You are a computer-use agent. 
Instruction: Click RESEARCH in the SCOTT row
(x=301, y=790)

┄┄┄┄┄┄┄┄┄┄┄┄┄┄┄┄┄┄┄┄

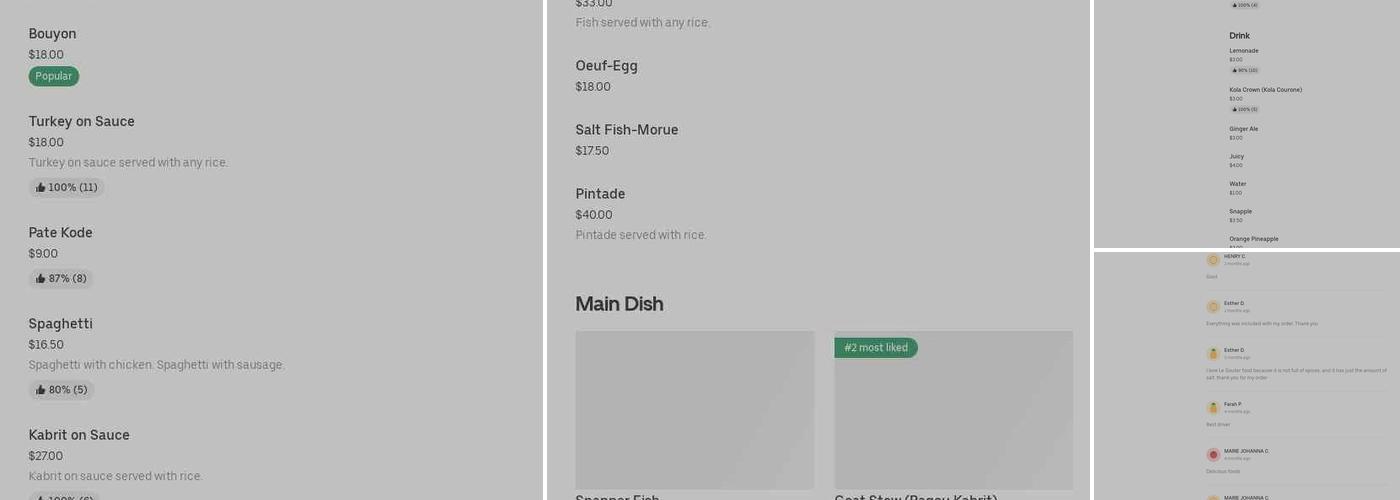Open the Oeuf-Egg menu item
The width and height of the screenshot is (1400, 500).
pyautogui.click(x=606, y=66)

┄┄┄┄┄┄┄┄┄┄┄┄┄┄┄┄┄┄┄┄

Problem details: Lay out as a numbered list the records starting with the line that contains "You are a computer-use agent." and going on through the line that contains "(x=301, y=790)", leaving out any blank lines.

Result of this exercise:
1. You are a computer-use agent. 
2. Instruction: Click RESEARCH in the SCOTT row
3. (x=301, y=790)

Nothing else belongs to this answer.